サボテンの受粉は、様々な動物により行われてます。夜間に白い花を咲かせる柱サボテンは、種類によりますがコウモリや蛾により受粉します。逆に日中に咲く赤系統の細長い花にはハチドリが訪れます。ところで、花の受粉と言えばミツバチですが、サボテンではどうなのでしょうか? 近年では今までほどミツバチは重要ではない可能性が指摘されています。しかし私自身、サボテンとミツバチの関係についてよく知らないことに気が付きました。何か良い論文はないか調べたところ、M. E. Mcintoshの2005年の論文、『Pollination of two species of Ferocactus: interaction between cactus-specialist bees and their host plants』が見つかりました。内容は、2種類のFerocactusの花を訪れるミツバチを調査したものです。この論文で調査されたFerocactus cylindraceusとFerocactus wislizeniの2種類はミツバチにより受粉することが前提として、研究がスタートしています。では、何を調べたのかと言えば、スペシャリストとジェネラリストについてです。花粉媒介者は、ある植物の花に特化したスペシャリストと、様々な植物の花を訪れるジェネラリストに分けられます。スペシャリストが来るからと言っても、必ずしもスペシャリストが受粉に適しているとは限りません。その植物と1対1の関係を結んでいるのならばまだしも、タイヨウチョウのように花の蜜に特化したスペシャリストだと、植物の種類によっては単なる蜜泥棒となります。

さて、著者らはFerocactus cylindraceusとFerocactus wislizeniの花を観察し、花への訪問者とその花の結実と種子を確認しました。アリゾナ州のツーソンの北西の尾根でF. cylindraceusを、ツーソンの南40kmのサンタリタ実験場でF. wislizeniを観察しました。F. cylindraceusは4月下旬から9月に開花し、F. wislizeniは7月中旬から10月に開花しました。どちらも自家不和合性で、自身の花粉での受粉は約2%に過ぎません。

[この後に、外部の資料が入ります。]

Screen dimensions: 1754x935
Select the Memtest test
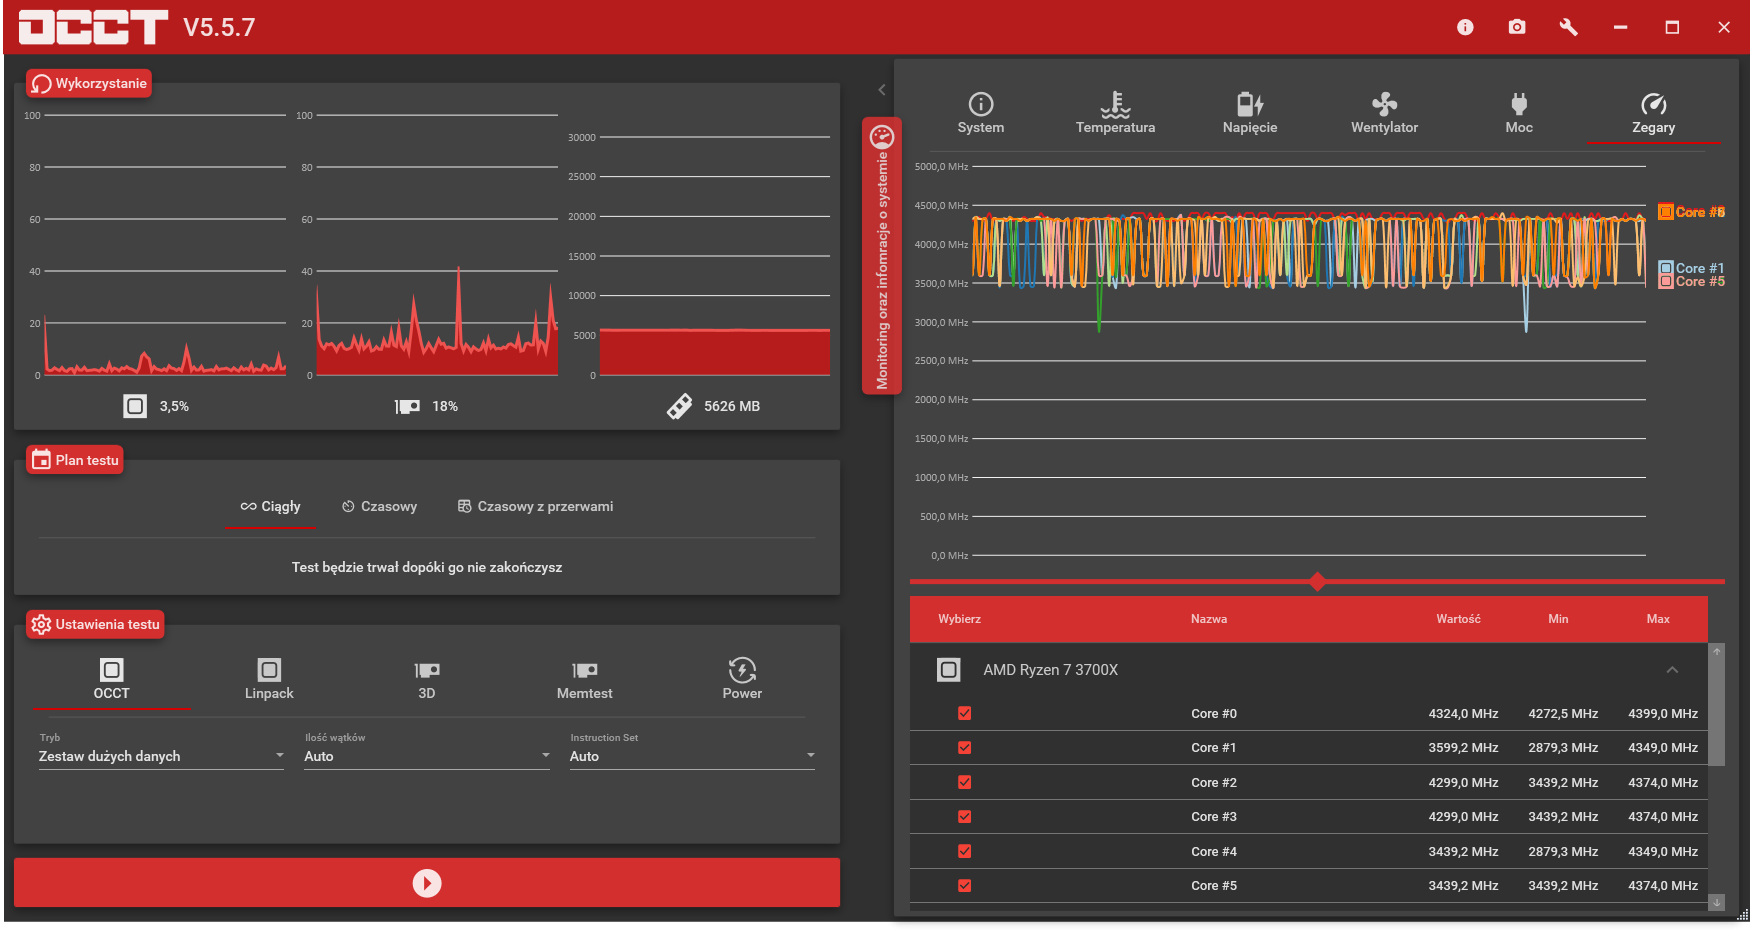coord(584,678)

結果として、2種類のFerocactusはサボテン専門のミツバチである「サボテンミツバチ」の訪問を受けていることが明らかとなりました。特に、F. cylindraceusは、ほぼDiadasia rinconisというサボテンミツバチしか訪問せず、その他の少数の訪問者もSvastra duplocinctaやAshmeadiella opuntiaeという、異なる種類のサボテンミツバチでした。
対するF. wislizeniは、上記の3種類のサボテンミツバチにより65〜80%受粉しました。3種類のミツバチの割合は毎年変動がありました。

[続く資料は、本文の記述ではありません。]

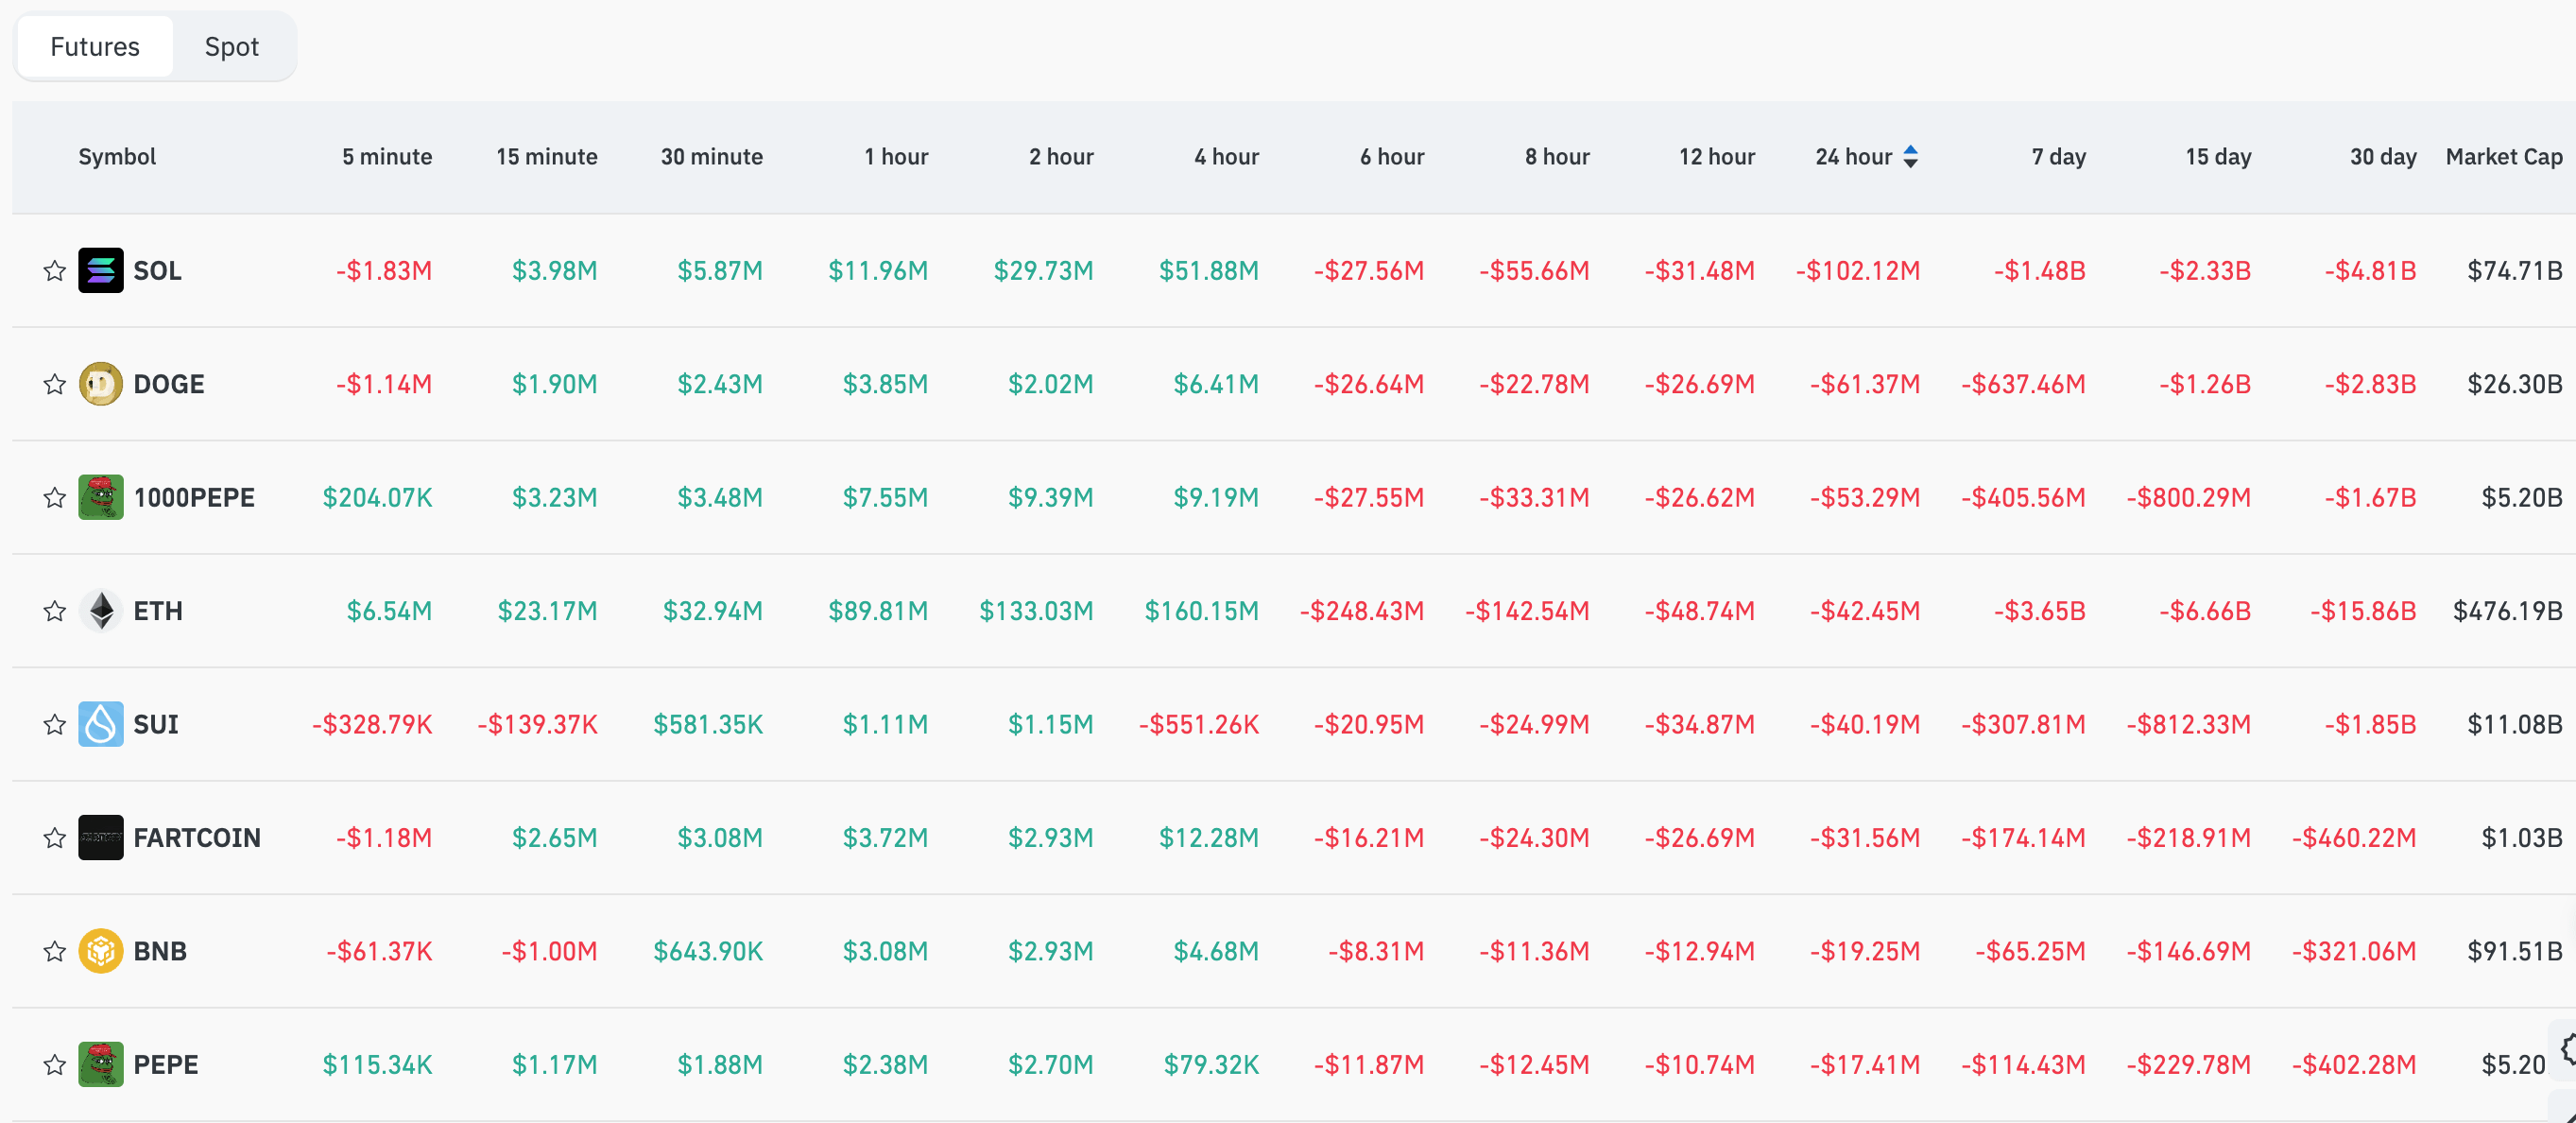Sort by the 24 hour column arrow
The height and width of the screenshot is (1123, 2576).
tap(1910, 156)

また、外来種のセイヨウミツバチやハエ、蝶の訪問では受粉しませんでした。
ここで、花粉媒介者の質を見てみます。
F. wislizeniには3種類のサボテンミツバチが訪問しますが、花への訪問による結実には違いがありました。D. rinconisの訪問は約33%に過ぎないにも関わらず、種子生産の79%を占めていました。

以上が論文の簡単な要約です。
2種類のフェロカクタスは、サボテンに特化したスペシャリストにより受粉することが明らかとなりました。しかも、Diadasia rinconisという特定種に依存しています。しかし、スペシャリストとの関係は大変興味深いものです。スペシャリストが受粉に有利であるならば、サボテンも受粉率が上がり増えやすくなります。サボテンの個体数が増えれば、サボテンミツバチにも有利な環境となります。このような緩い共生関係は、気付かないだけで自然界では幾重にも張り巡らされているのでしょう。

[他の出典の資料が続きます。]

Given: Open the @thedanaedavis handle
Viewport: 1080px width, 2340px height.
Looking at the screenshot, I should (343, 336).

そう言えば、セイヨウミツバチが受粉に関与しないとされています。近年、セイヨウミツバチの受粉について過大評価であったとされていますが、ここでも確認出来ます。そもそも、種類によるとは思いますが、野生のサボテンにはあまりセイヨウミツバチは訪れないという観察は昔からされています。ただし、著者らは、サボテンミツバチの毛深さが花粉媒介者として重要かも知れないと言います。ですから、アリゾナ州のツーソンではサボテンミツバチによるというだけで、マルハナバチなどが生息している地域では異なるかも知れません。まあ、マルハナバチがサボテンの花を積極的に訪れるならばの話ですが。